### EXERCISE BRIEF:
Copy each line below that contains the string "computer". Count a line only if the string's case matches.
^^^^^^^^^^^^^^^^
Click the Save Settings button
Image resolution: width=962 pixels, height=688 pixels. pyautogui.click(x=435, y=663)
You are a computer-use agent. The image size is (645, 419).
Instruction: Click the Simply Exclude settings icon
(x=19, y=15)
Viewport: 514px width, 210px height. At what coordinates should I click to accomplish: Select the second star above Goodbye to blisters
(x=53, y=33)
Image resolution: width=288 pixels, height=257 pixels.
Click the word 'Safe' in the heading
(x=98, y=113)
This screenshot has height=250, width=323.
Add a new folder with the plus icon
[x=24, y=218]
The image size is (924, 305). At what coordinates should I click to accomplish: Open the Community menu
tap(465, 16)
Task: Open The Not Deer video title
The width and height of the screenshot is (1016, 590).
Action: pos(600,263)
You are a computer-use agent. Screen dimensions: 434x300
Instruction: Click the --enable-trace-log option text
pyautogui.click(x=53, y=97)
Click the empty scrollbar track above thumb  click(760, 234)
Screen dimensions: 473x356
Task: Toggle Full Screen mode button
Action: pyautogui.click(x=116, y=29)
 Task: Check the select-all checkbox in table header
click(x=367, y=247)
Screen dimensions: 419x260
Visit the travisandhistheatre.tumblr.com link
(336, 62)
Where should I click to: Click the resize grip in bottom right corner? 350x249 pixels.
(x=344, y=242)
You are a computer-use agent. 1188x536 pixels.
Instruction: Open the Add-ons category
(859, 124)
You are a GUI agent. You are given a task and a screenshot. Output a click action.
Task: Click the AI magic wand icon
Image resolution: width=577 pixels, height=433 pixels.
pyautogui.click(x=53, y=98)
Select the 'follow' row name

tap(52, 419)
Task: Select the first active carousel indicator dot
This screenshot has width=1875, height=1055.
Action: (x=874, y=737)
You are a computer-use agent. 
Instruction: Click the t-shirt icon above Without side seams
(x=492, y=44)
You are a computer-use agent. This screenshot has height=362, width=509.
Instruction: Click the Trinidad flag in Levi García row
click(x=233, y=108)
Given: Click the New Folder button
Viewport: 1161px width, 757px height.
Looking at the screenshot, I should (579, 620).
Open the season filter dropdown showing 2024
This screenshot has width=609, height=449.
^^^^^^^^^^^^^^^^
### ANSWER BELOW:
You are a computer-use agent. The image size is (645, 419).
You are a computer-use agent. Screen dimensions: 434x300
You are a computer-use agent. 1188x536 pixels.
You are a computer-use agent. 
You are a computer-use agent. This screenshot has height=362, width=509.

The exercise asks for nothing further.